OpenAI is adding even more features to its ChatGPT chatbot. Today, the company announced it has started rolling out new voice features on its mobile apps, along with ways to upload images that can be analyzed by ChatGPT.
In a blog post, OpenAI announced that ChatGPT users will soon be able to speak to the chatbot. Once the feature is available on the iOS and Android app, users can go to the Settings menu and then tap on the New Features selection. They can then tap to opt into the app’s voice conversations. Finally, they can tap on the headphone icon and choose from one of five voice options.
The new voice capability is powered by a new text-to-speech model, capable of generating human-like audio from just text and a few seconds of sample speech.

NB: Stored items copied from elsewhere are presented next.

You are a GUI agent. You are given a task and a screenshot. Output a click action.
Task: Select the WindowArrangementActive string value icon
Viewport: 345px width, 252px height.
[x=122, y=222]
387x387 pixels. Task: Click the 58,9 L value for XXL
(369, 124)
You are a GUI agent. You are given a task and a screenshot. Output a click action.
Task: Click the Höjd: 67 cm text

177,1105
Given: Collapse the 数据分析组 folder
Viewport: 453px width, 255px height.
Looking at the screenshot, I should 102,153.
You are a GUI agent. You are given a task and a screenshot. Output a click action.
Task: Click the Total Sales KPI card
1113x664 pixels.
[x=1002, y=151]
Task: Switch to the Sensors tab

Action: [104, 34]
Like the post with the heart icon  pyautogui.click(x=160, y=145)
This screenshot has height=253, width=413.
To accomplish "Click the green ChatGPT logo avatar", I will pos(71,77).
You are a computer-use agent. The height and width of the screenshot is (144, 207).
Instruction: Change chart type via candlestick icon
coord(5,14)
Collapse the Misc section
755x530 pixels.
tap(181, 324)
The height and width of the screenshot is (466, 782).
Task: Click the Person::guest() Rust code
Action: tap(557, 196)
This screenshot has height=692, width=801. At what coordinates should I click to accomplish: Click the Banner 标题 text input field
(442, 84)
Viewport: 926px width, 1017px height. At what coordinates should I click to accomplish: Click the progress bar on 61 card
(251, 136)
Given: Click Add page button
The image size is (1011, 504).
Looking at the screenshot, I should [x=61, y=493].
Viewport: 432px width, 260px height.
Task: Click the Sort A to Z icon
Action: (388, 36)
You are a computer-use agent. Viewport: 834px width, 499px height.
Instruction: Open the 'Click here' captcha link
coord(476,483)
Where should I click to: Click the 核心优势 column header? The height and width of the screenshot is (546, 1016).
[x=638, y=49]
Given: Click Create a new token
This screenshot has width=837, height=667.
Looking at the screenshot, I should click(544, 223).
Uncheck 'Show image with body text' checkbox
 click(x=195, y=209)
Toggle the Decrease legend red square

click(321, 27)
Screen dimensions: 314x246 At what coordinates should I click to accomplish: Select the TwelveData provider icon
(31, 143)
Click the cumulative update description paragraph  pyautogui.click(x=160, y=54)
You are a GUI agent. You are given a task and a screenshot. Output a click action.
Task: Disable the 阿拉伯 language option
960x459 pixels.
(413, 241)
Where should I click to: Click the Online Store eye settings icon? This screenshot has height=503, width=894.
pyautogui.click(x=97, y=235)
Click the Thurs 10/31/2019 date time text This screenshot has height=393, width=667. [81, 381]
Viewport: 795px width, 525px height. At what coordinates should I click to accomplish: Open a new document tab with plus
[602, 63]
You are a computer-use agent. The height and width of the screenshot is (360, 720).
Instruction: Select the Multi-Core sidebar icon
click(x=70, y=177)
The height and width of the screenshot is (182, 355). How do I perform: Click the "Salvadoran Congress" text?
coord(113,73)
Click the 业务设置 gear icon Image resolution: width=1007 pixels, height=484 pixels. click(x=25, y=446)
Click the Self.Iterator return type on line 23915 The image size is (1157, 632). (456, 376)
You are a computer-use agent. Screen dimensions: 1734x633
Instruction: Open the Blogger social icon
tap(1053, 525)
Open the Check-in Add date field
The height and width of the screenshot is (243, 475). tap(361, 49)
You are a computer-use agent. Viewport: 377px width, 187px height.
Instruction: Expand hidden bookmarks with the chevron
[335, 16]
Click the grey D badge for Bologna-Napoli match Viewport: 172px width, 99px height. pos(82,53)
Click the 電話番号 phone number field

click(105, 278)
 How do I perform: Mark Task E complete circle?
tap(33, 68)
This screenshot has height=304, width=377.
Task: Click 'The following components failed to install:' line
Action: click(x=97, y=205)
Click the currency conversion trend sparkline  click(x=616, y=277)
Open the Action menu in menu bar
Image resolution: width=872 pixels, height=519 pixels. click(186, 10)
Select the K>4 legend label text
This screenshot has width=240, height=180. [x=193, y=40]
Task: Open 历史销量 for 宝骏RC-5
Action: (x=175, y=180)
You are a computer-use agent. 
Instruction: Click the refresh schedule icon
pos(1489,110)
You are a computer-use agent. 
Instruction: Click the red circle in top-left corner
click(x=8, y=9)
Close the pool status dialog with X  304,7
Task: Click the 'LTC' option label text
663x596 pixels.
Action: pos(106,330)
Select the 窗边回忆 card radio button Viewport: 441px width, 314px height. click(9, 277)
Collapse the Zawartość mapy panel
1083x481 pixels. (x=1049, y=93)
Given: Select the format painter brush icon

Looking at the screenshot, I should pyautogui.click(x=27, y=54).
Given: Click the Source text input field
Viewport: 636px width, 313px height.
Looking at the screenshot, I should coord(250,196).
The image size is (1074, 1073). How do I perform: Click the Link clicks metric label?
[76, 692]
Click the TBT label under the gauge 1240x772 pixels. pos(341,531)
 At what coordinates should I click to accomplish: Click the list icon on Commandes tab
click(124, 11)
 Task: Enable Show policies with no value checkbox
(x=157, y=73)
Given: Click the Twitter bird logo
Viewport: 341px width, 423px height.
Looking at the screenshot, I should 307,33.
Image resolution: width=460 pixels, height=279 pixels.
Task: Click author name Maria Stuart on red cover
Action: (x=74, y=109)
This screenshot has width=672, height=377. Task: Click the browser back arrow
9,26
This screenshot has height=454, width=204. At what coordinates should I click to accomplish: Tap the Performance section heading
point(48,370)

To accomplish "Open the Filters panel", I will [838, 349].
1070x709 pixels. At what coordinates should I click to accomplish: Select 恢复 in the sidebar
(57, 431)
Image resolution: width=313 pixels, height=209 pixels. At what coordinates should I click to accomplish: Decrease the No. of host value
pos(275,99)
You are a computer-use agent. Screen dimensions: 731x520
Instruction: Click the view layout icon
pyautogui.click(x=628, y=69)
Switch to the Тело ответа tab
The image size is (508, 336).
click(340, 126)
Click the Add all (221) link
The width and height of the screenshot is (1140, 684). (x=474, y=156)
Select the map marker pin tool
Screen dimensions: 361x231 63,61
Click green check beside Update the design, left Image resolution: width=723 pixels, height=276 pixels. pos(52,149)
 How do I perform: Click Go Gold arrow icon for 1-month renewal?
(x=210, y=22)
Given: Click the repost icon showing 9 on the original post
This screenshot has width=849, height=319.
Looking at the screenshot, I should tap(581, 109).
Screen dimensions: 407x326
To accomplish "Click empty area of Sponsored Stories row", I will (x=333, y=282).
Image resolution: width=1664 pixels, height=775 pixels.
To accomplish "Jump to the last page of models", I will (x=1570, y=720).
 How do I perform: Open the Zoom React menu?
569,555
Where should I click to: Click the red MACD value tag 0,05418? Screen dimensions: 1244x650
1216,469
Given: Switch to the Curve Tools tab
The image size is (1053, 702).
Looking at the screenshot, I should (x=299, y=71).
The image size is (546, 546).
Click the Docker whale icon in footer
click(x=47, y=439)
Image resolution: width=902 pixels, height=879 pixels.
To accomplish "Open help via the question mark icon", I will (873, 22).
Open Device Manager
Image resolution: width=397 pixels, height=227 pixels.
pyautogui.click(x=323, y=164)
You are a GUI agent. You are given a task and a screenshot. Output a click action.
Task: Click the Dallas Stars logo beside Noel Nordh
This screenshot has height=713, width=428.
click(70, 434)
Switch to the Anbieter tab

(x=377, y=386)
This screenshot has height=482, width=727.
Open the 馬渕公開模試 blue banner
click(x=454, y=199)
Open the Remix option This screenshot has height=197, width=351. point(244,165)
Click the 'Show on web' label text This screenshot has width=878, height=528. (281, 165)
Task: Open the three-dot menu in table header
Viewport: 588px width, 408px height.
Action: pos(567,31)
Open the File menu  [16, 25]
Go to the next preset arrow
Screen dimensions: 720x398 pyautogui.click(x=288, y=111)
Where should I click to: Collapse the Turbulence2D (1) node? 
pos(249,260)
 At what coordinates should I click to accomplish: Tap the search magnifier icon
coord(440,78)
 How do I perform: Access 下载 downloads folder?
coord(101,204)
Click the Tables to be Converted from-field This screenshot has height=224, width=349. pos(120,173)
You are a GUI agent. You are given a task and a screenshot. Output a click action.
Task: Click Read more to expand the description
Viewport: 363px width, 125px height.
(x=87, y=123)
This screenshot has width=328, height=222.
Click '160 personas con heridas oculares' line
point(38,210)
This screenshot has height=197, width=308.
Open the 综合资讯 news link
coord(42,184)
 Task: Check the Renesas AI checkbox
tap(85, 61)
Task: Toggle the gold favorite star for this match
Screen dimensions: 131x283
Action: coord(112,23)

We collaborated with professional voice actors to create each of the voices. We also use Whisper, our open-source speech recognition system, to transcribe your spoken words into text.
The mobile ChatGPT apps will soon be able to use the photo button to either take a picture or choose an already-created one. ChatGPT can then check the photo out and perform a number of different tasks, such as analyzing a graph for work, troubleshooting when a device doesn’t work, and more.
Image understanding is powered by multimodal GPT-3.5 and GPT-4. These models apply their language reasoning skills to a wide range of images, such as photographs, screenshots, and documents containing both text and images.
The new features are rolling out over the next couple of weeks and will be made available first for ChatGPT Plus and Enterprise users. Those features will be expanded to developers and other ChatGPT users in the near future.
Last week, OpenAI announced DALL-E 3, the next version of its AI image generator that will offer integration with ChatGPT. It will officially launch in October.